Es fiel Gullala schwer, ihre Stimme unter Kontrolle zu halten, während sie dolmetschte, und ihre Augen waren feucht. Ich wusste nicht, ob sie verheiratet war, ob sie aus freien Stücken geheiratet oder ob jemand anders den Ehemann für sie ausgewählt hatte. Frau Ezfahani fuhr in ihrem Bericht fort, als wären ihre Worte ein Strom, der den Damm durchbrochen hat und sich nicht mehr aufhalten lässt.

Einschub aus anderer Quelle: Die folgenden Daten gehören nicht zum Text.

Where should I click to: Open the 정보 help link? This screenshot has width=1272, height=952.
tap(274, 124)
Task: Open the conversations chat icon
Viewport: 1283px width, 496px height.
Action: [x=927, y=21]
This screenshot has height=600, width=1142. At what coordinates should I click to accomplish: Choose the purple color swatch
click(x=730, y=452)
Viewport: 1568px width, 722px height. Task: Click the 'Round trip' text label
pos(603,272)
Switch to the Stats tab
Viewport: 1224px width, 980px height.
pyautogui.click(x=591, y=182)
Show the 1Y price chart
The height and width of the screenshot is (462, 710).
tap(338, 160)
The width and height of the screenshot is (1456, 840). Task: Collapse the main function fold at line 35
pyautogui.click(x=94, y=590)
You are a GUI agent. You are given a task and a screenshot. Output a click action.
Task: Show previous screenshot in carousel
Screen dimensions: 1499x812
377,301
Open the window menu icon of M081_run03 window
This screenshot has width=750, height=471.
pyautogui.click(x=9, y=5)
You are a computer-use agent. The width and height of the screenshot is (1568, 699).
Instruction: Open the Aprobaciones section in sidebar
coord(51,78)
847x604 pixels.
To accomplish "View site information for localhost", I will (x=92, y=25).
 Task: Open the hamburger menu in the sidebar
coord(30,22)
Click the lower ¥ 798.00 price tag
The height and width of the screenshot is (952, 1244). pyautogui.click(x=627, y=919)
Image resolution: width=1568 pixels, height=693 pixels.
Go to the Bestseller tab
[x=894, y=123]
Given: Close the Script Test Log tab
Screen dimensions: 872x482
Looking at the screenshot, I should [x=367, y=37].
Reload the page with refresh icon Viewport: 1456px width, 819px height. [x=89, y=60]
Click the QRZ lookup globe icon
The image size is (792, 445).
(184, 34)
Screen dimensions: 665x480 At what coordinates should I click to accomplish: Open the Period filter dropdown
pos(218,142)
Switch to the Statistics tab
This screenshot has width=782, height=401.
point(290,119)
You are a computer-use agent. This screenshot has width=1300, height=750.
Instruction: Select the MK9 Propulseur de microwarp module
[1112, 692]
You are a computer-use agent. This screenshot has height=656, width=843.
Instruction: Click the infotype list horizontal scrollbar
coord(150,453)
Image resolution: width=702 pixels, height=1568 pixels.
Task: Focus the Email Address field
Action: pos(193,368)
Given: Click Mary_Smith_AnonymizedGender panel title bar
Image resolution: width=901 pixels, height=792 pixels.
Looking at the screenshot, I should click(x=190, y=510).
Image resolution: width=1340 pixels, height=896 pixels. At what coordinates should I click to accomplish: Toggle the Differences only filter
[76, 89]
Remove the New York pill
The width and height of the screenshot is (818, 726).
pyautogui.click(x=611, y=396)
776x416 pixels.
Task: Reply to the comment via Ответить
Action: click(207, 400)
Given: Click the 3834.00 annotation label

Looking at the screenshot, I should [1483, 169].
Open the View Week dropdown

«Am Morgen sind wir zum Gebet aufgestanden. Niemand hat etwas über Noor gesagt. Nach dem Gebet habe ich gefragt, wo sie ist. Reza hat mir befohlen, zuerst Tee zu kochen. Ich sagte, ich koche keinen Tee, bevor ich weiß, wo meine Tochter ist. Er befahl mir, still zu sein. Ich kochte den Tee, ich war still. Dann kamen die anderen, ohne Noor, und mir wurde gesagt, ich müsse genau tun, was sie mir raten, genau das erzählen, was sie mir sagen, dann würde alles gut. Aber ich hatte in der Nacht gehört, dass Rahim es getan hat. Und Reza hat es mir später heimlich erzählt, er wollte die Bürde nicht allein tragen, und er hoffte, dass wir Noor bald nach islamischem Ritus beerdigen können. Er war voller Gram, er hatte nicht gewollt, dass Noor stirbt, aber er konnte den Sohn seines Bruders nicht verraten, der doch nur die Ehre seiner Familie verteidigt hat. Und dann hat Reza mir das Schlimmste erzählt, aber das kann ich nicht glauben. Noor hatte spöttisch zu Rahim gesagt, sie wäre ohnehin nicht mehr gut genug für ihn, denn sie hätte ihre Jungfräulichkeit dem gefährlichen Jungen geschenkt. Sie wollte Rahim wohl nur ärgern, nicht wahr? Es kann doch nicht stimmen? Das verstößt gegen alles, was ich sie gelehrt habe. Ist sie tatsächlich als Missetäterin gestorben?»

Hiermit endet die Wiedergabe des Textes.